Tartışmalarla dolu bir 1 Mayıs’ı daha geride bıraktık. Ödenen vergiler halka, polis barikatları, plastik mermiler, biber gazı, kapanan yollar, geniş ulaşım kısıtlamaları, faşizan uygulamalar, “terörizm” suçlamaları vs. olarak döndü.

İktidar “Darbe zihniyetinden kurtulmak için yeni anayasa yapalım” diyor ama İstanbul dün, darbe sonrası ilk sabaha uyanmış gibiydi. Devlet, Avrupa yakasında kuş uçurtmamak için dünyanın en büyük metropollerinden birini resmen kilitledi. En işlek caddeler trafiğe kapatıldı, Taksim’e bağlanan tüm güzergahlarda yaya geçişlerine bile izin verilmedi. Ulaşım sisteminin fişi çekildi, sokak aralarına varıncaya kadar yüzlerce noktaya polis barikatı konuldu. Caddelerde, köşe başlarında bekleyen polis grupları, gelen geçene kimlik kontrolü yaptı. Turistler kendilerini bir film setinde bulmuş gibi şaşkın şaşkın yaşananları seyretti.

Bozdoğan Su Kemeri’nin altındaki görüntü ise tarihe geçti. Kemerin altında kaskları, kalkanları ve bilumum koruyucu ekipmanlarıyla yan yana dizilen, arkalarına TOMA’ları alan polisler, şehrin meydanı ve tarihsel 1 Mayıs alanı olan Taksim’e yürümek için Saraçhane’de toplanan emekçilerin önüne set ördü. Sanki karşılarında İstanbul’da 1 Mayıs kutlaması yapmak isteyen yurttaşlar değil de kenti işgal etmeye gelen kuvvetler vardı. Su kemeriyle Taksim arasında kalan bölümde de onlarca polis kontrol noktası oluşturulmuştu.
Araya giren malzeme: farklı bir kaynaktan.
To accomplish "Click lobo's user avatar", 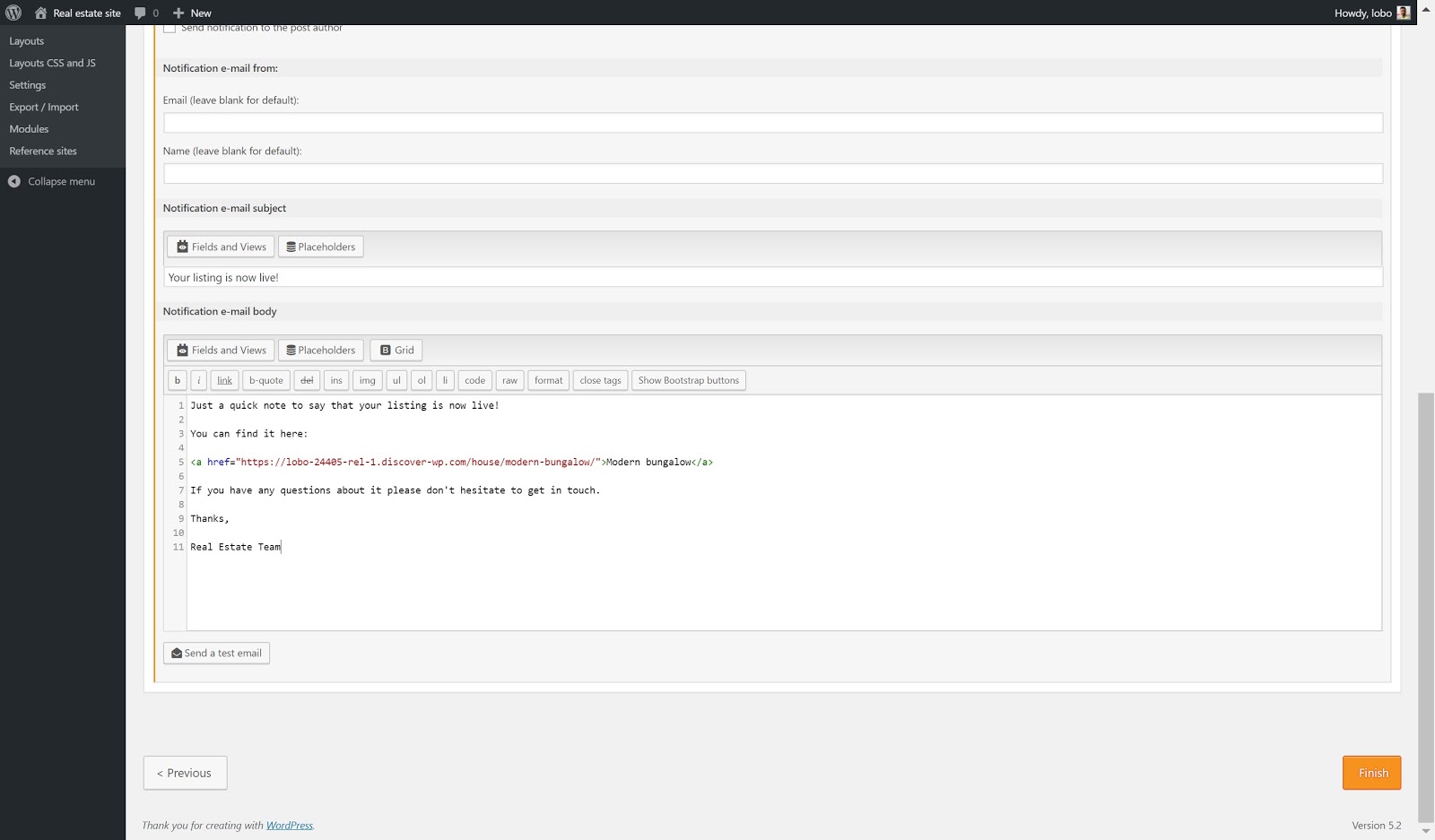I will coord(1404,13).
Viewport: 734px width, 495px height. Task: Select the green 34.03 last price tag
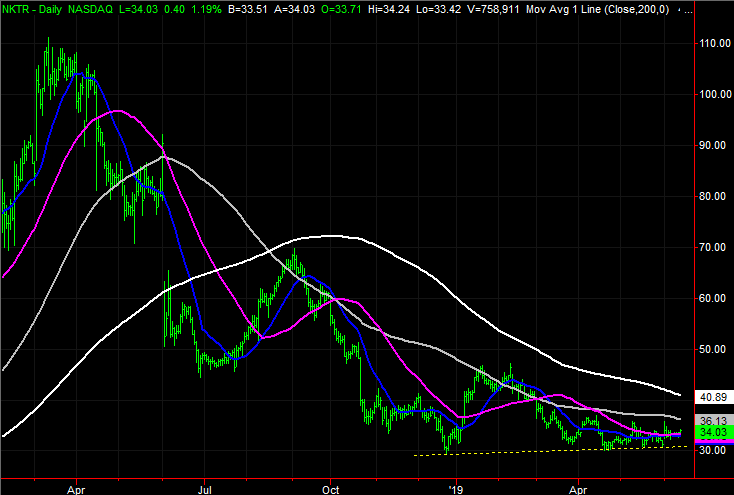[x=713, y=432]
AYM kararına rağmen Saraçhane’de toplanan kalabalığa polis aracından sürekli “Yaptığınız eylem kanunsuzdur” anonsu geçildi. Esas kanunsuzluğu kimin yaptığı ise ortadaydı.

1 Mayıs’a dair değerlendirme yaparken, öncelikle İstanbul’daki ablukaya rağmen Saraçhane’de ya da başka bir noktada bir araya gelen herkesi tebrik etmek gerekir. Çünkü evden çıkıp bir eylem noktasına gitmenin başlı başına mesele olduğu bir günde, inandıkları değerler adına kilometrelerce yürüyen yurttaşlar, elbette bunu alkış için yapmıyorlar ama hiç şüphesiz ki alkışın en büyüğünü hak ediyorlar. Bu duruş, iktidarın her türlü baskı ve sindirme politikasına rağmen halkı teslim alamayacağını bir kez daha gösterdi.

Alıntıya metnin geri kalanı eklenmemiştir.